Moms, we need each other, and we need to call upon the One who knit us each together, who knows each and every idiosyncrasy about every one of us. I want you to face the facts about yourself and your home and find lasting peace. I want you to recognize and understand your type of anger and know your triggers.
I want you to know that defusing Mount Momma is not a matter of being able to keep one more promise of control, but of giving control to the One who made you and knows your mother heart as no one else does.
Oh my friends! This last paragraph is paramount to our journey. In 12 Step programs around the world people daily recite these first three steps:
1. We admitted we were powerless over our [anger] – that our lives had become unmanageable.
It is through admitting our weakness that God is released to work in our lives. We absolutely have to be able to admit that we have messed up/keep messing up/and will mess up. He is the only one who can release us from this trap. I wrote a post for The Better Mom this month on Finding Acceptance In God.
Satan works when we maintain secrecy and insist on hiding our sins. When we consistently hide what we’ve done, we give him more and more power over us.
2. Came to believe that [God] could restore us to sanity.
We cannot do anything to help ourselves. Until we admit this, and realize that ONLY God can help us, we will continue in our sin.
3. Made a decision to turn our will and our lives over to the care of God as we understood God.
We have to stop telling ourselves “I can do this”. In the first chapter Julie Ann says:
I would beat myself up over the bad things I had said, done, and thought. I’d find myself pledging “I’ll never,” and hoping for some miracle – and before I knew it I would be at it again.
These three steps give another view of what I think Julie Ann is writing about in these two chapters.
I think that’s enough from me for day one! I’m very excited to be reading this book with you and hope we can all learn a lot.
- Please share what these chapters have taught you, or what you liked the most.

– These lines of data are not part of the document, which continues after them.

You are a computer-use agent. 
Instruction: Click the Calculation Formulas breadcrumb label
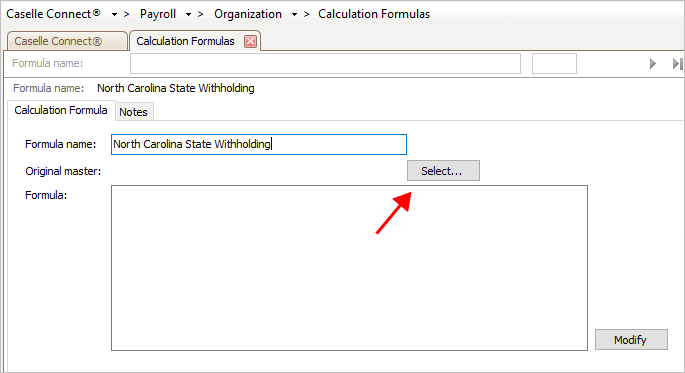pos(374,14)
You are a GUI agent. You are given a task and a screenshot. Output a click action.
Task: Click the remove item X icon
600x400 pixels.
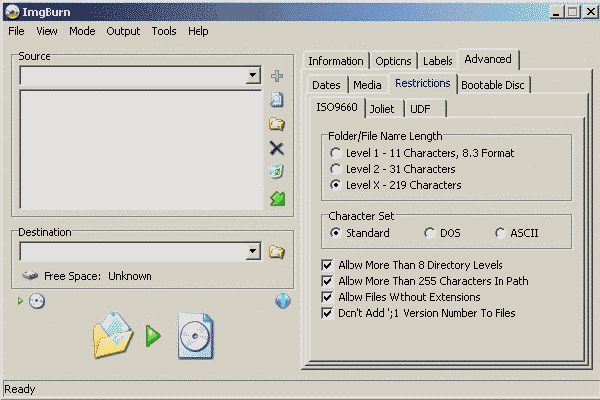point(277,148)
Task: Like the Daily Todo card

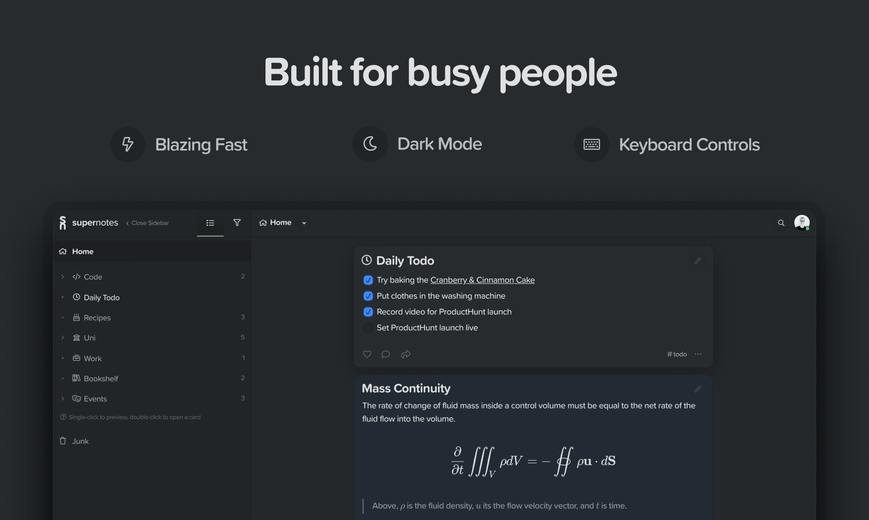Action: (x=367, y=354)
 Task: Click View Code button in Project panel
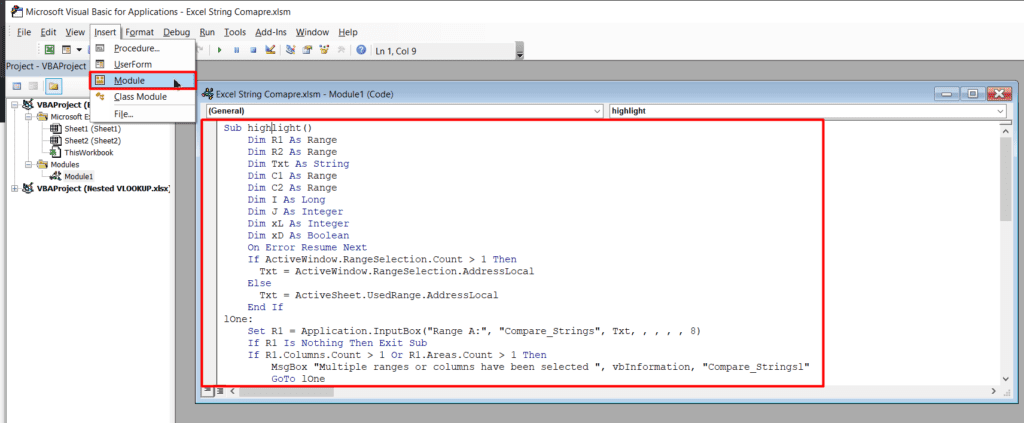(14, 86)
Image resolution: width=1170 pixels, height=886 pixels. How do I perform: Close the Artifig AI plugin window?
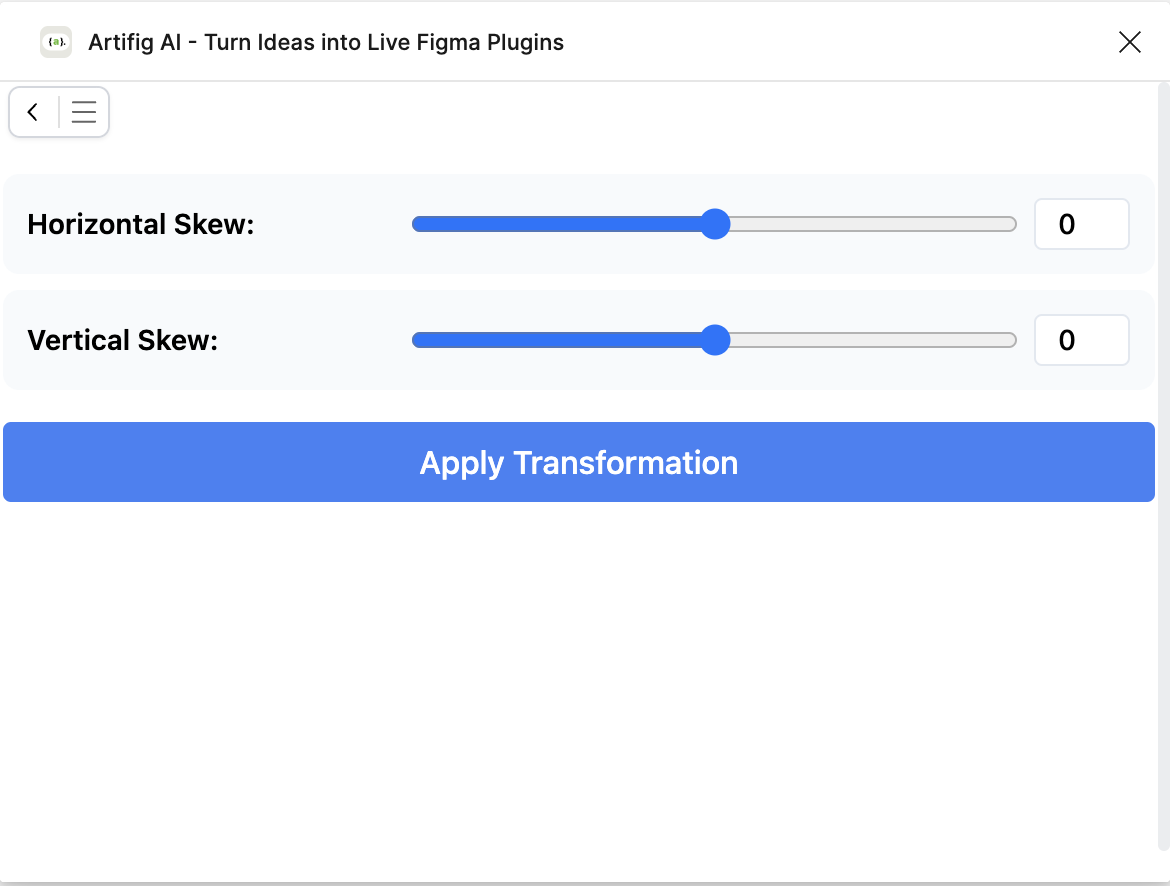pyautogui.click(x=1129, y=42)
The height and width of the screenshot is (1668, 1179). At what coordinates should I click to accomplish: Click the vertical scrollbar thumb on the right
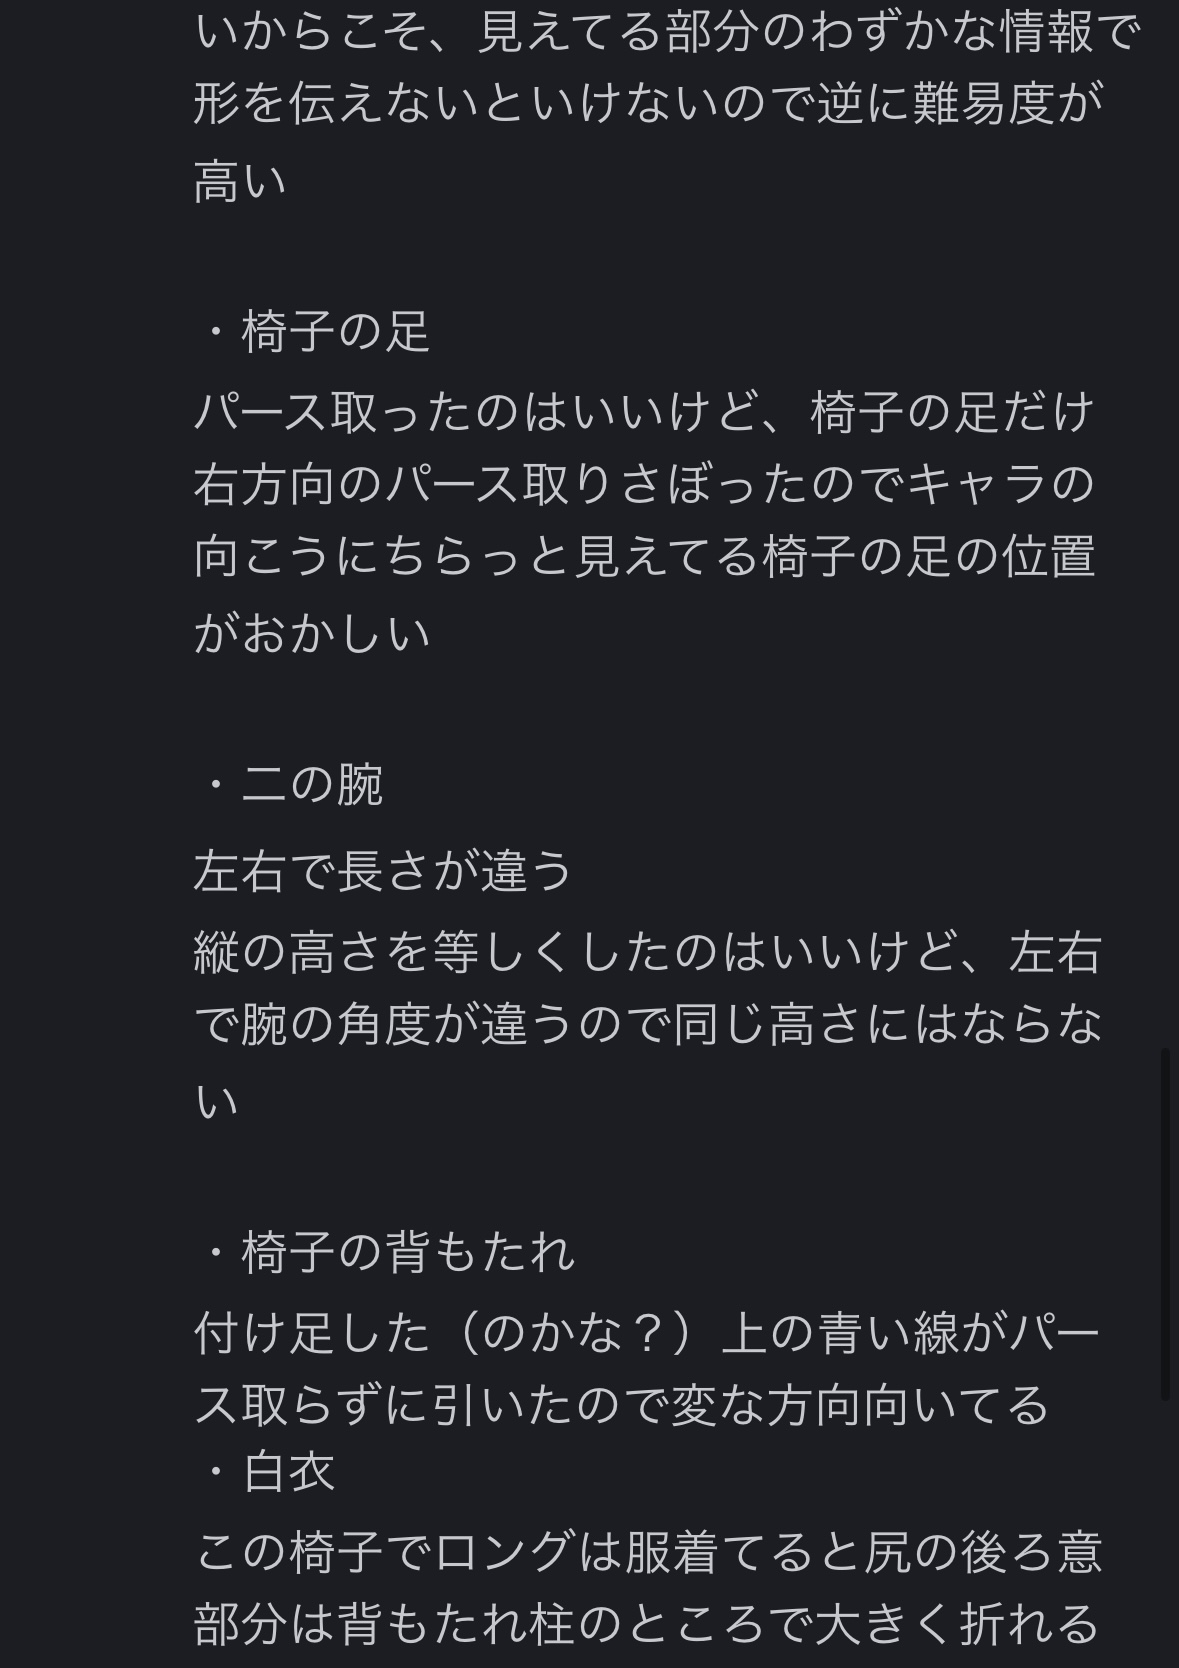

If you have written a post on these chapters, I’d love to see a link in the comments!
- If you aren’t able to read the book with us, here are a couple of questions from the book you can answer:
What parenting issues tend to be trigger points for your particular kind of anger?
What ideal of motherhood have you regretted giving up the most?
What is your greatest fear concerning your eruptive anger and your children?